Mr Khomeini was quoted by the London-based al-Sharq al-Awsat newspaper as urging "separating religion from the state and ending the despotic religious regime reminiscent of the rule of the church during the Dark Ages in Europe".
He added: "All those who came to power after [the death in 1989 of] my grandfather exploited his name and that of Islam to continue their unfair rule."
Mr Khomeini is known as a maverick, but as a descendant of the revered imam of the revolution, his comments will not be easily dismissed.
After the fall of the Shah in 1979, he sided with Abdul-Hassan Bani-Sadr, the moderate first president of the revolutionary government, against hardliners who eventually ousted him. More recently, he has praised the student-led protests calling for political reform.
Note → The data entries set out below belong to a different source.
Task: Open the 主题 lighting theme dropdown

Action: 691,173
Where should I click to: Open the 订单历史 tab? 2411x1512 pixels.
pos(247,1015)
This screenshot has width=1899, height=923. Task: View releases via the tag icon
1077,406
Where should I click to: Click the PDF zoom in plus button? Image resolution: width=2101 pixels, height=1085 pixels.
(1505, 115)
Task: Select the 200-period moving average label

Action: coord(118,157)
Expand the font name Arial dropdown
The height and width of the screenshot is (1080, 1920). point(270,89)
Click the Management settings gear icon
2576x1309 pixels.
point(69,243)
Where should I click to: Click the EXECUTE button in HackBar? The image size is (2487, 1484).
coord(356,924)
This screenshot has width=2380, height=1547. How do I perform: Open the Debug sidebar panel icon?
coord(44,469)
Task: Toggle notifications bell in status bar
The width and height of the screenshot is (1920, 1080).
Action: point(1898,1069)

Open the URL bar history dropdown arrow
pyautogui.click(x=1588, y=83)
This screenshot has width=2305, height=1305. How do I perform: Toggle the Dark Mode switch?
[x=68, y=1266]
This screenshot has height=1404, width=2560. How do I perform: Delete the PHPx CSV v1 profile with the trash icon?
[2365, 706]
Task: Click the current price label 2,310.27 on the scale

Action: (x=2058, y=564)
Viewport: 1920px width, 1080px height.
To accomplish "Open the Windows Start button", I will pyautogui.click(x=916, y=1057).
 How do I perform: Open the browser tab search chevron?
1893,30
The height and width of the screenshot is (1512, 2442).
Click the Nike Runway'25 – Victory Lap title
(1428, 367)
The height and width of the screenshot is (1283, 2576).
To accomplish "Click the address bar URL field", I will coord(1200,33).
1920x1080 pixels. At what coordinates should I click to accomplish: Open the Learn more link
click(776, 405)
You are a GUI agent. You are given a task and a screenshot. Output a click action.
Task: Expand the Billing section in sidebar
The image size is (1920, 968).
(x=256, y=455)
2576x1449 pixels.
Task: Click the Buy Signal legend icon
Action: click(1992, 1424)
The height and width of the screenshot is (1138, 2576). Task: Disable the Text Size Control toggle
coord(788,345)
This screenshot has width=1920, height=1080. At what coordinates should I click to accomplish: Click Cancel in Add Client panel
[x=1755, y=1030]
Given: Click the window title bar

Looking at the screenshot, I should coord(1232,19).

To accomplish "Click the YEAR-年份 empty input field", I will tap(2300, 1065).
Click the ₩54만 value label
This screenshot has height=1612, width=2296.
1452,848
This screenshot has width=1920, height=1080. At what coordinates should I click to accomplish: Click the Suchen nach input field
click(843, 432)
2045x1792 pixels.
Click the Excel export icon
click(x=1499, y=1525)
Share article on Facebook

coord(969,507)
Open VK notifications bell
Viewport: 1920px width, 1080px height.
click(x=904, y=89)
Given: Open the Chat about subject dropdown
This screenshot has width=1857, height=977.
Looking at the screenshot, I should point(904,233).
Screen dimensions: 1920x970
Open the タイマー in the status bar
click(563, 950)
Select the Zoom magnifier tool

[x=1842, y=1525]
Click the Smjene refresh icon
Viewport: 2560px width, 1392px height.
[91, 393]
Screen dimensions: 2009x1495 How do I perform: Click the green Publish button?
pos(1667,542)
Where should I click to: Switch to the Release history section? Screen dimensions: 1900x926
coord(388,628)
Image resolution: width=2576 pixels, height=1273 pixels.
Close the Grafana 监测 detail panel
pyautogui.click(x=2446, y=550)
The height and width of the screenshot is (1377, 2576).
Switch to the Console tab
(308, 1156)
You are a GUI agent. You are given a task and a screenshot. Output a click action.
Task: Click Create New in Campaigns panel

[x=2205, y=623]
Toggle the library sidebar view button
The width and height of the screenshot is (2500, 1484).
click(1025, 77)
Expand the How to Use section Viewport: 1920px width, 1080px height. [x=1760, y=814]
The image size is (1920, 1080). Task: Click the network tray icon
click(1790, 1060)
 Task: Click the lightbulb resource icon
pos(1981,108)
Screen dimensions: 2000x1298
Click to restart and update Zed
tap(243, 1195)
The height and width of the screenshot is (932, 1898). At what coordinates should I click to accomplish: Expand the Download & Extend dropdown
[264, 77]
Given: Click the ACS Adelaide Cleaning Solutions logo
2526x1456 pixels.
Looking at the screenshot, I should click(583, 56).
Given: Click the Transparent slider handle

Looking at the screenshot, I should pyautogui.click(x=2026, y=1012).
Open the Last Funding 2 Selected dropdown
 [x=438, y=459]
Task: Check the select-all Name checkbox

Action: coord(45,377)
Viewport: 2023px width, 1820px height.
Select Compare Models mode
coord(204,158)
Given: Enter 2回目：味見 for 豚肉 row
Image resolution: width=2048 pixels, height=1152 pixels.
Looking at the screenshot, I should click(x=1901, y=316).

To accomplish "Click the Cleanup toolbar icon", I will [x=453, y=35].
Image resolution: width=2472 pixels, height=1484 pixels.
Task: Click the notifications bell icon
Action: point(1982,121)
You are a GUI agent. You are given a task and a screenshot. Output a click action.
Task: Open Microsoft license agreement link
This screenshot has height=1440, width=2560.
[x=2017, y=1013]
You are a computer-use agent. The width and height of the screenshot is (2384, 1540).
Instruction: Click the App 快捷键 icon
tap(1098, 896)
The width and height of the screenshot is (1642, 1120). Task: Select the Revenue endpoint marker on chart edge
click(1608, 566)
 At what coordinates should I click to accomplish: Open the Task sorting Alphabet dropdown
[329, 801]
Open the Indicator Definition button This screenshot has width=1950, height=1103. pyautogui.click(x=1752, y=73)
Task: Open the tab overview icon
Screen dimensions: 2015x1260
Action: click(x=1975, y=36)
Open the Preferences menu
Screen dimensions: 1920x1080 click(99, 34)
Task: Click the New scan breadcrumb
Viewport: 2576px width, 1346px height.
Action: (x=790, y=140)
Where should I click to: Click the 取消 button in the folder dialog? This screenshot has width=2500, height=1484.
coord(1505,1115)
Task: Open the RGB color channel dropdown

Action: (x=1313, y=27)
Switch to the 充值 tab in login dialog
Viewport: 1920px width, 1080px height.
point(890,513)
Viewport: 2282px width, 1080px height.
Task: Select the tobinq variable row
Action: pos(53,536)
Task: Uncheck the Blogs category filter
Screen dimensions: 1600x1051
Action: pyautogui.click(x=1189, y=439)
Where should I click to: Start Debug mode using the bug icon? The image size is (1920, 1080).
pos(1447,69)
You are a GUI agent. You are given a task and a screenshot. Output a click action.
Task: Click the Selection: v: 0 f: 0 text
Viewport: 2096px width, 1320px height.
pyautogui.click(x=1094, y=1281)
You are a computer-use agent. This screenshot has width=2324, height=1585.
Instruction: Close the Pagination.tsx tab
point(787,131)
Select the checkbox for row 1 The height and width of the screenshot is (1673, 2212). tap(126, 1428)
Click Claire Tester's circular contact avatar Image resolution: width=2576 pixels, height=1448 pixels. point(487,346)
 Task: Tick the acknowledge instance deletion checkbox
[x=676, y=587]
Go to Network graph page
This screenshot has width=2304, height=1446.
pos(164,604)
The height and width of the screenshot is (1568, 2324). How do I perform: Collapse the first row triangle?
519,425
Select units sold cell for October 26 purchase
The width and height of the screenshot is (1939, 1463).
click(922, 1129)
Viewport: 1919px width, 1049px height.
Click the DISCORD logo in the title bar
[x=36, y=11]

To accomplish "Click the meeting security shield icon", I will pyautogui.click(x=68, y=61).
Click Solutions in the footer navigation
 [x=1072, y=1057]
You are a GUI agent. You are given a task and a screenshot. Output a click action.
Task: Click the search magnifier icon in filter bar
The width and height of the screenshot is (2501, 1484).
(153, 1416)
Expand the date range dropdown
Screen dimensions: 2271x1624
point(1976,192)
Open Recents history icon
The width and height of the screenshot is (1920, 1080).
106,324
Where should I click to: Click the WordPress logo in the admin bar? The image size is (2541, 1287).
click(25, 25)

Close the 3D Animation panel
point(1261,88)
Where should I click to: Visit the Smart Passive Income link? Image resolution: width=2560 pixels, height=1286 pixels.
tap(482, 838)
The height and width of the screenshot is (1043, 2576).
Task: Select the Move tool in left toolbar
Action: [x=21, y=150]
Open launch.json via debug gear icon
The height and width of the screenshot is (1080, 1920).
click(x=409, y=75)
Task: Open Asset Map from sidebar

In comments reported by the Star-Ledger newspaper in New Jersey, Mr Khomeini praised the overthrow of Saddam Hussein. "I see day by day that [Iraq] is on the path to improvement. I see that there's security, that the people are happy, that they've been released from suffering," he said.
While I applaud his forthrightness, he should learn a little history before he makes embarrassingly erroneous statements like this.